The company says its software-focused approach enables it to iterate fast, be asset-light, and become the first company to guarantee on-schedule launch service for small satellites. The company plans to carry live payloads for orbital and suborbital flights as early as May of this year, as it was granted launch permit from the Canadian government last week.
“This market is massively underserved. Even Space X cannot meet up to this demand,” said co-founder Haghighat. “We are building a launch system specifically to meet this demand.”
During the company’s Demo Day pitch at YC, Sohrab Haghighat said the small satellite launch market will grow to $62 billion, from its current market of $3 billion. The company currently has letters of intent for 155 satellites worth a total of $77 million.
Fuzzbuzz
Fuzzbuzz is a platform that continuously tests code for bugs and vulnerabilities with fuzzing. Fuzzing is a software testing methodology that detects obscure bugs that developers often miss. The company was co-founded in 2018 by Sabera Hussain, Andrei Serban, and Everest Munro-Zeisberger.

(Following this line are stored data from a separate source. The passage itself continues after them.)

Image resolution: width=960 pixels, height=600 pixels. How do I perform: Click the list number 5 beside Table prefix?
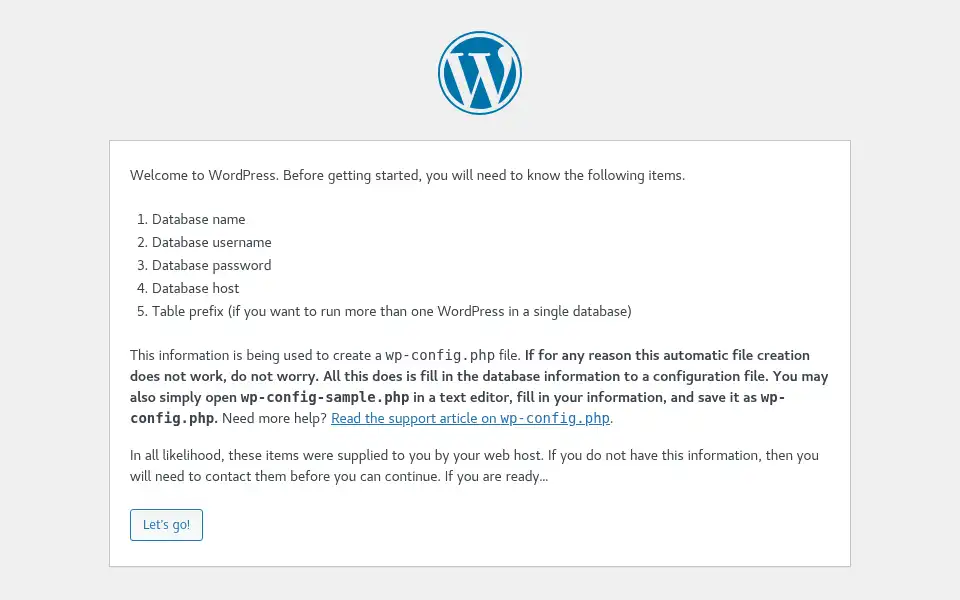142,311
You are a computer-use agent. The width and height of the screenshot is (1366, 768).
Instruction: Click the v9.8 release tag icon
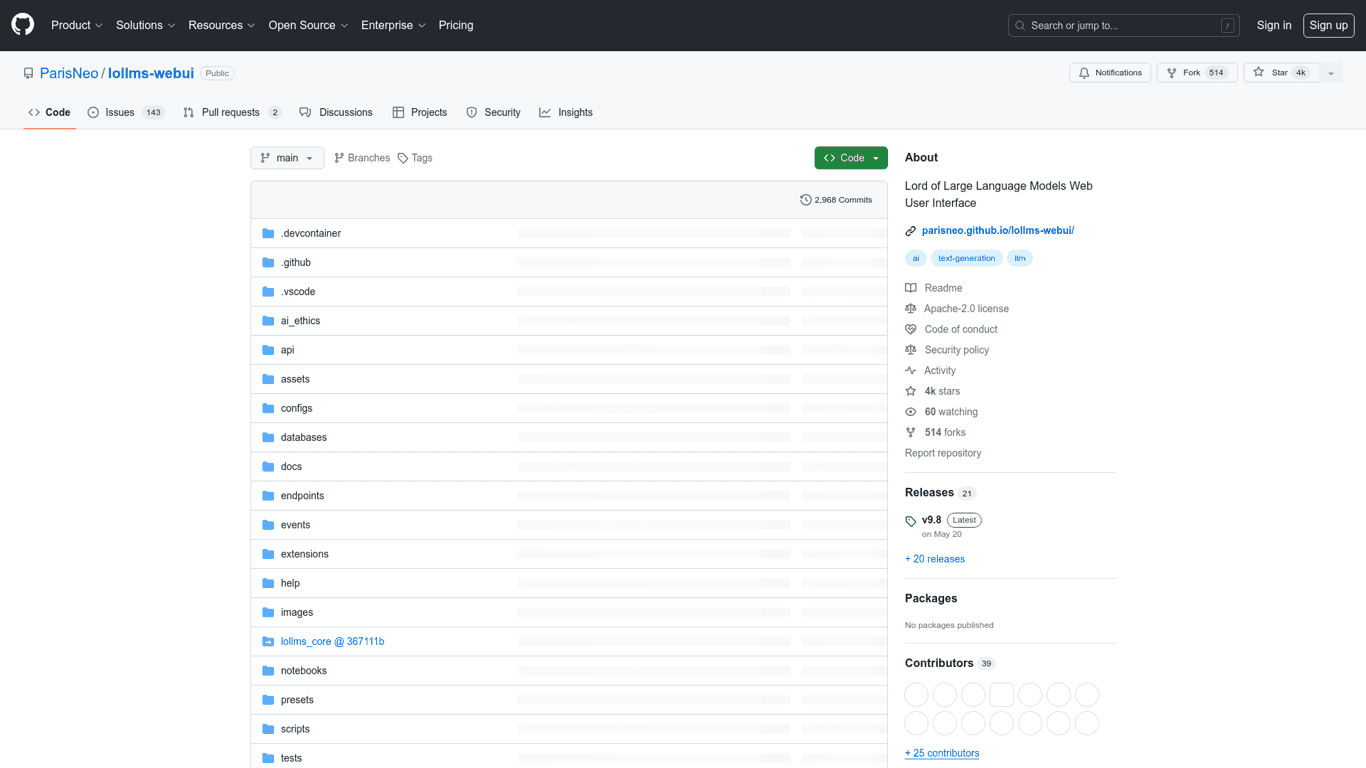(911, 521)
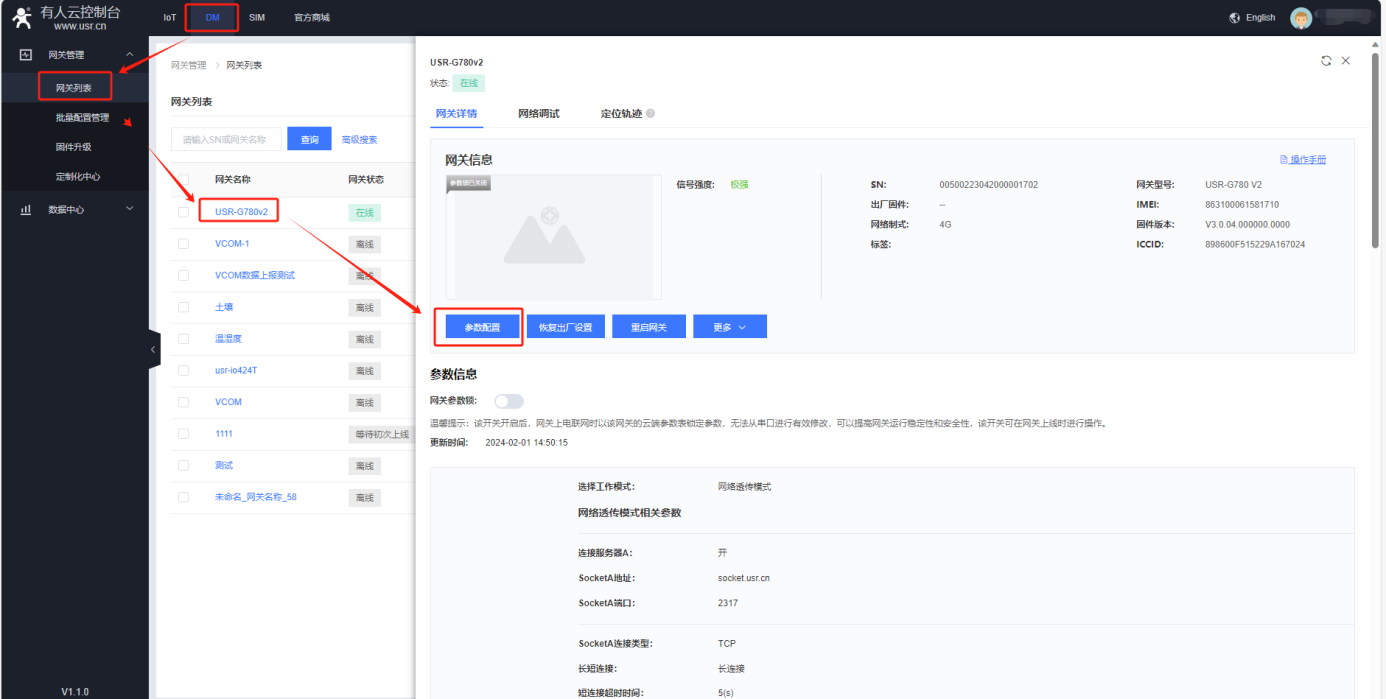Collapse the 网关管理 sidebar section
1386x699 pixels.
129,55
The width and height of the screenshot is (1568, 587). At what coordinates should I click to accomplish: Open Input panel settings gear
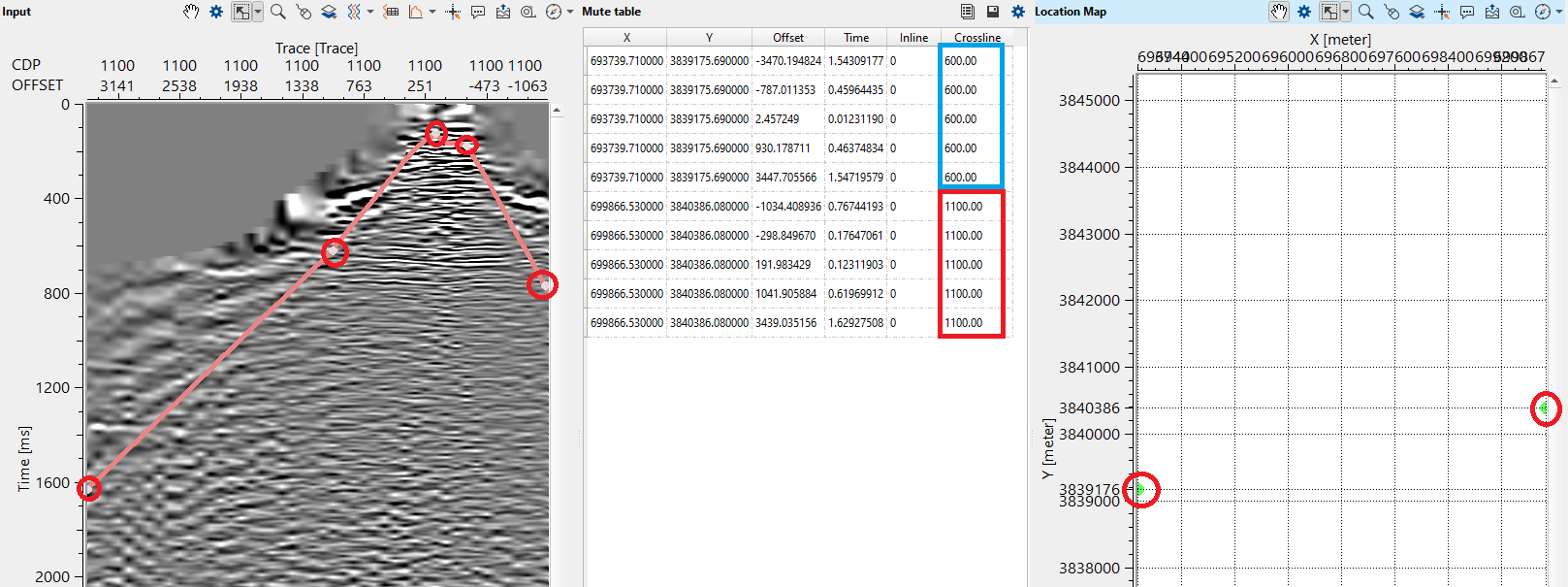[x=216, y=12]
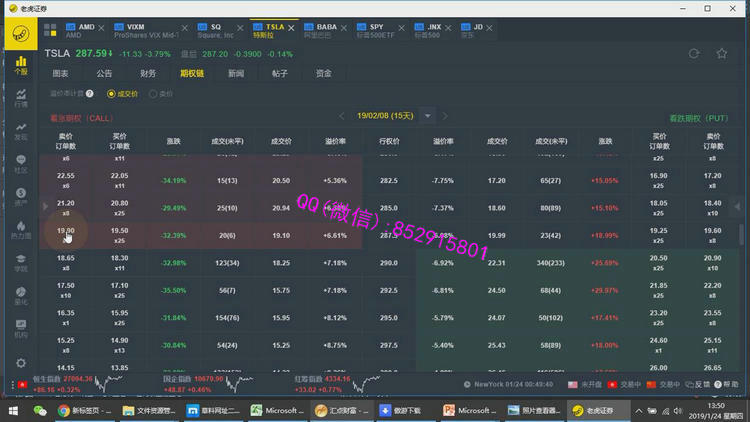The image size is (750, 422).
Task: Select the 卖价 radio button
Action: pos(153,93)
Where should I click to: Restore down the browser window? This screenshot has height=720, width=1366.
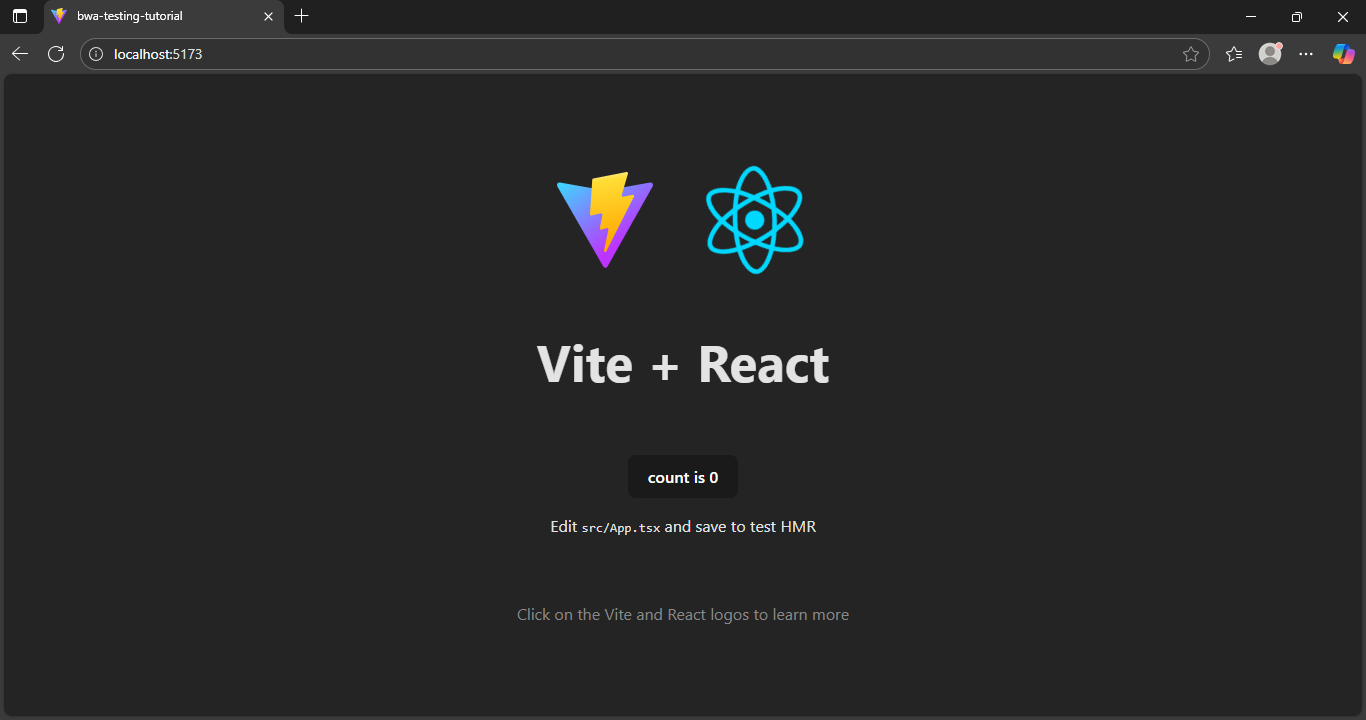1297,16
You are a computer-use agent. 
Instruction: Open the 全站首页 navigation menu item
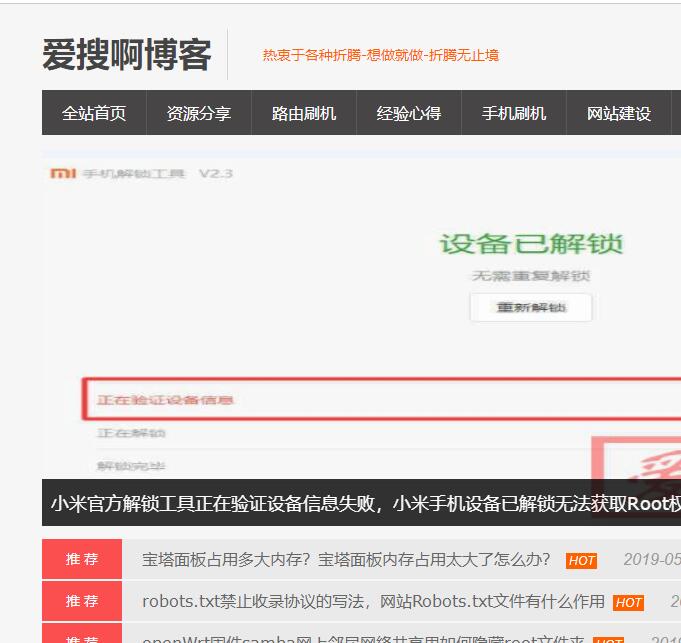pyautogui.click(x=94, y=113)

Fuzzbuzz integrates with source-control and CI tools like GitHub, Jenkins and CircleCI, to ensure that the latest version of your code is always being tested. The company says it can compress a long, complicated process into something that takes only 30 minutes. Whenever code is updated, Fuzzbuzz automatically checks to see if bugs have been fixed, so developers don’t have to spend time closing out bug reports.
“Being first to market allows us to generate a huge dataset of vulnerabilities.”
Since its launch three weeks ago, Fuzzbuzz has begun fuzzing code for organizations Ethereum, Google and IPFS, and is setting up POCs with Cloudflare and HashiCorp, which will convert to full enterprise contacts. The company completed one $25,000 CAD seed round from Waterloo-based incubator Velocity.
“Being first to market allows us to generate a huge dataset of vulnerabilities, that we can use to make Fuzzbuzz the most efficient platform, giving us a competitive advantage that makes it difficult for anyone to catch up,” said Munro-Zeisberger.
Switchboard
Switchboard is a fleet management and compliance solution based out of Vancouver. Its current products include an electronic logging device and hours of service compliance tool, a fleet management platform, asset tracking hardware, and a tool that allows vehicles to bypass weight stations.
The company was founded in 2015 by Sagar Malhi and Michael Ip. Switchboard provides technology for managers and dispatchers to manage transportation operations, by optimizing operations and reducing time and money spent on administrative tasks. As of two weeks ago, Switchboard is installed in 7,200 trucks in the US and Canada, and is collecting data for 13 hours per day.
“There is a massive opportunity in leveraging all of this data we’re collecting,” said Ip. “All of this data allows Switchboard to match available trucks to freight in real time.”
In its first month, Switchboard closed over $5,000 in gross merchandise volume (GMV), and last month it closed over $40,000 in GMV, bringing its total $60,000 GMV in three months.
Trexo Robotics
Toronto-based Trexo Robotics also participated in the cohort and presented its pitch on the first day of demos. Trexo is a robotics company looking to redefine mobility solutions for people.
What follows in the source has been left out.